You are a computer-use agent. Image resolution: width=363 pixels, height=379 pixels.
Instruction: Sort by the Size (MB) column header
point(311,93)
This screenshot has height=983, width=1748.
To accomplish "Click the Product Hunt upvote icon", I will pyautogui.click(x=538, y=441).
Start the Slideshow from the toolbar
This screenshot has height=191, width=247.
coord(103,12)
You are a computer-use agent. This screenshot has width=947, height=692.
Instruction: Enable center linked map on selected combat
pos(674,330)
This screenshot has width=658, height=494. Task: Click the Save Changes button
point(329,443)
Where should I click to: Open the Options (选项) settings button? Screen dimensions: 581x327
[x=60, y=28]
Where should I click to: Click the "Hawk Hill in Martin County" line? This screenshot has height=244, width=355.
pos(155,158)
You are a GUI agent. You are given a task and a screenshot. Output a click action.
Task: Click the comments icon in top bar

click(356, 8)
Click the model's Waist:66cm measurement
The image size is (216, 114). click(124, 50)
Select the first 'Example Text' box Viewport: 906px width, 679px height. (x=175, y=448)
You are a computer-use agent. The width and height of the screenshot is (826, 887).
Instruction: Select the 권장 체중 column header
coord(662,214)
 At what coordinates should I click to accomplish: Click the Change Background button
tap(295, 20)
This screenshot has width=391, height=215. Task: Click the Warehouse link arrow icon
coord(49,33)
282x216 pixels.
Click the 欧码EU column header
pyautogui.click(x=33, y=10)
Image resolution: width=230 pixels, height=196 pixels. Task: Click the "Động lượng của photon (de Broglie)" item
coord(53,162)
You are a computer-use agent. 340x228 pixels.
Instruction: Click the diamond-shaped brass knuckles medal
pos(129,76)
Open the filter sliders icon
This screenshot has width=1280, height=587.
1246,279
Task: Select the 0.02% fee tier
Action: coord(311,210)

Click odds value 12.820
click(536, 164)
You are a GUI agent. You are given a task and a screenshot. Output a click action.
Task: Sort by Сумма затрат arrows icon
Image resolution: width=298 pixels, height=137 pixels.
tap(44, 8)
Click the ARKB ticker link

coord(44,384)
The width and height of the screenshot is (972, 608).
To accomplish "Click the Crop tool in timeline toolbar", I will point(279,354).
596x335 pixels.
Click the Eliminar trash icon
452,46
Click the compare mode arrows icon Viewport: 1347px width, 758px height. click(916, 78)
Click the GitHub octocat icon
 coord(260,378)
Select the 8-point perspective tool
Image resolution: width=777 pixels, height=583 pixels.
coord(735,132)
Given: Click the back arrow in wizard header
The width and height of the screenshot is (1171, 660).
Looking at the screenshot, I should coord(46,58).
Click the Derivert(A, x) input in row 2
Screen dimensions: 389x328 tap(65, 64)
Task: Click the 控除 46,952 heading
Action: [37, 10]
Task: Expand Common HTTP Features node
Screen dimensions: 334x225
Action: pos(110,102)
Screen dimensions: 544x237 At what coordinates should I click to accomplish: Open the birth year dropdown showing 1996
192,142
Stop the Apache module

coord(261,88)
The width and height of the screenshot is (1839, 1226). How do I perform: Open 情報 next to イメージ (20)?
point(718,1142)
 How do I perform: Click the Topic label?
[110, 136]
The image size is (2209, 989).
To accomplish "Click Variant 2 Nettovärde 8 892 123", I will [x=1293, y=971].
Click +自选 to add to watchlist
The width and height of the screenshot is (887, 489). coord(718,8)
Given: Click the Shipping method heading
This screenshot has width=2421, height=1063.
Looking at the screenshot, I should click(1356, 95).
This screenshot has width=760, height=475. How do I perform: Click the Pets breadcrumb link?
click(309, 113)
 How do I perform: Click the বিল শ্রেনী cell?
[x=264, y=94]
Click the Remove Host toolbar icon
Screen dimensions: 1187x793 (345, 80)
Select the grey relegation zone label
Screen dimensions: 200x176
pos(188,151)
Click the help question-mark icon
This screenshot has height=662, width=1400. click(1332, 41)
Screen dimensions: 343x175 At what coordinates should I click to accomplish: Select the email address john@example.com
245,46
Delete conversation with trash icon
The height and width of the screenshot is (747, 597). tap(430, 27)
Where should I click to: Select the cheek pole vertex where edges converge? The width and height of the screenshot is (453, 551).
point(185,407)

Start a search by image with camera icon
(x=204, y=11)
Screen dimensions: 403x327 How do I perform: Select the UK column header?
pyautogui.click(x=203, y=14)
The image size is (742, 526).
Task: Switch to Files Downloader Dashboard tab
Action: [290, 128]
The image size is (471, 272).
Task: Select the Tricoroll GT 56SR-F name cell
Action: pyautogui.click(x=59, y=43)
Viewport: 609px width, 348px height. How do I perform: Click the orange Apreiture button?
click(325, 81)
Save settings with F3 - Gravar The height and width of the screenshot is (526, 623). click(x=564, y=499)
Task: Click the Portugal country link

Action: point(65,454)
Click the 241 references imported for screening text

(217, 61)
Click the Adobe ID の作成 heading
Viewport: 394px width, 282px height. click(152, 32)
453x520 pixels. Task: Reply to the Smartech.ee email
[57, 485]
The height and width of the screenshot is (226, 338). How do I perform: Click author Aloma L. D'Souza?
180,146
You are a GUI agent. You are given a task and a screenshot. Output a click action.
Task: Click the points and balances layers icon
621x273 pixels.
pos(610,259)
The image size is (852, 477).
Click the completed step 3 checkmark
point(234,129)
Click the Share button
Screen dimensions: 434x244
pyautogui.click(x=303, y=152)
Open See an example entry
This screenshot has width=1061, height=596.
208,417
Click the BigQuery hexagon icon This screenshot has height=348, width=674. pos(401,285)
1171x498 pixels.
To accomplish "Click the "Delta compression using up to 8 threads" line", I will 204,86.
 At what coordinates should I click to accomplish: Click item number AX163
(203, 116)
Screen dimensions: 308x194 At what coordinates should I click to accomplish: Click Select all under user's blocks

## REQUEST:
Copy out all of the data above, line for line, with nothing changed.

## SOLUTION TO THE PROBLEM:
You are a computer-use agent. Image resolution: width=363 pixels, height=379 pixels.
Instruction: Sort by the Size (MB) column header
point(311,93)
This screenshot has height=983, width=1748.
To accomplish "Click the Product Hunt upvote icon", I will pyautogui.click(x=538, y=441).
Start the Slideshow from the toolbar
This screenshot has height=191, width=247.
coord(103,12)
You are a computer-use agent. This screenshot has width=947, height=692.
Instruction: Enable center linked map on selected combat
pos(674,330)
This screenshot has width=658, height=494. Task: Click the Save Changes button
point(329,443)
Where should I click to: Open the Options (选项) settings button? Screen dimensions: 581x327
[x=60, y=28]
Where should I click to: Click the "Hawk Hill in Martin County" line? This screenshot has height=244, width=355.
pos(155,158)
You are a GUI agent. You are given a task and a screenshot. Output a click action.
Task: Click the comments icon in top bar

click(356, 8)
Click the model's Waist:66cm measurement
The image size is (216, 114). click(124, 50)
Select the first 'Example Text' box Viewport: 906px width, 679px height. (x=175, y=448)
You are a computer-use agent. The width and height of the screenshot is (826, 887).
Instruction: Select the 권장 체중 column header
coord(662,214)
 At what coordinates should I click to accomplish: Click the Change Background button
tap(295, 20)
This screenshot has width=391, height=215. Task: Click the Warehouse link arrow icon
coord(49,33)
282x216 pixels.
Click the 欧码EU column header
pyautogui.click(x=33, y=10)
Image resolution: width=230 pixels, height=196 pixels. Task: Click the "Động lượng của photon (de Broglie)" item
coord(53,162)
You are a computer-use agent. 340x228 pixels.
Instruction: Click the diamond-shaped brass knuckles medal
pos(129,76)
Open the filter sliders icon
This screenshot has width=1280, height=587.
1246,279
Task: Select the 0.02% fee tier
Action: coord(311,210)

Click odds value 12.820
click(536, 164)
You are a GUI agent. You are given a task and a screenshot. Output a click action.
Task: Sort by Сумма затрат arrows icon
Image resolution: width=298 pixels, height=137 pixels.
tap(44, 8)
Click the ARKB ticker link

coord(44,384)
The width and height of the screenshot is (972, 608).
To accomplish "Click the Crop tool in timeline toolbar", I will point(279,354).
596x335 pixels.
Click the Eliminar trash icon
452,46
Click the compare mode arrows icon Viewport: 1347px width, 758px height. click(916, 78)
Click the GitHub octocat icon
 coord(260,378)
Select the 8-point perspective tool
Image resolution: width=777 pixels, height=583 pixels.
coord(735,132)
Given: Click the back arrow in wizard header
The width and height of the screenshot is (1171, 660).
Looking at the screenshot, I should coord(46,58).
Click the Derivert(A, x) input in row 2
Screen dimensions: 389x328 tap(65, 64)
Task: Click the 控除 46,952 heading
Action: [37, 10]
Task: Expand Common HTTP Features node
Screen dimensions: 334x225
Action: pos(110,102)
Screen dimensions: 544x237 At what coordinates should I click to accomplish: Open the birth year dropdown showing 1996
192,142
Stop the Apache module

coord(261,88)
The width and height of the screenshot is (1839, 1226). How do I perform: Open 情報 next to イメージ (20)?
point(718,1142)
 How do I perform: Click the Topic label?
[110, 136]
The image size is (2209, 989).
To accomplish "Click Variant 2 Nettovärde 8 892 123", I will [x=1293, y=971].
Click +自选 to add to watchlist
The width and height of the screenshot is (887, 489). coord(718,8)
Given: Click the Shipping method heading
This screenshot has width=2421, height=1063.
Looking at the screenshot, I should click(1356, 95).
This screenshot has width=760, height=475. How do I perform: Click the Pets breadcrumb link?
click(309, 113)
 How do I perform: Click the বিল শ্রেনী cell?
[x=264, y=94]
Click the Remove Host toolbar icon
Screen dimensions: 1187x793 (345, 80)
Select the grey relegation zone label
Screen dimensions: 200x176
pos(188,151)
Click the help question-mark icon
This screenshot has height=662, width=1400. click(1332, 41)
Screen dimensions: 343x175 At what coordinates should I click to accomplish: Select the email address john@example.com
245,46
Delete conversation with trash icon
The height and width of the screenshot is (747, 597). tap(430, 27)
Where should I click to: Select the cheek pole vertex where edges converge? The width and height of the screenshot is (453, 551).
point(185,407)

Start a search by image with camera icon
(x=204, y=11)
Screen dimensions: 403x327 How do I perform: Select the UK column header?
pyautogui.click(x=203, y=14)
The image size is (742, 526).
Task: Switch to Files Downloader Dashboard tab
Action: [290, 128]
The image size is (471, 272).
Task: Select the Tricoroll GT 56SR-F name cell
Action: pyautogui.click(x=59, y=43)
Viewport: 609px width, 348px height. How do I perform: Click the orange Apreiture button?
click(325, 81)
Save settings with F3 - Gravar The height and width of the screenshot is (526, 623). click(x=564, y=499)
Task: Click the Portugal country link

Action: point(65,454)
Click the 241 references imported for screening text

(217, 61)
Click the Adobe ID の作成 heading
Viewport: 394px width, 282px height. click(152, 32)
453x520 pixels. Task: Reply to the Smartech.ee email
[57, 485]
The height and width of the screenshot is (226, 338). How do I perform: Click author Aloma L. D'Souza?
180,146
You are a GUI agent. You are given a task and a screenshot. Output a click action.
Task: Click the points and balances layers icon
621x273 pixels.
pos(610,259)
The image size is (852, 477).
Click the completed step 3 checkmark
point(234,129)
Click the Share button
Screen dimensions: 434x244
pyautogui.click(x=303, y=152)
Open See an example entry
This screenshot has width=1061, height=596.
208,417
Click the BigQuery hexagon icon This screenshot has height=348, width=674. pos(401,285)
1171x498 pixels.
To accomplish "Click the "Delta compression using up to 8 threads" line", I will 204,86.
 At what coordinates should I click to accomplish: Click item number AX163
(203, 116)
Screen dimensions: 308x194 At what coordinates should I click to accomplish: Click Select all under user's blocks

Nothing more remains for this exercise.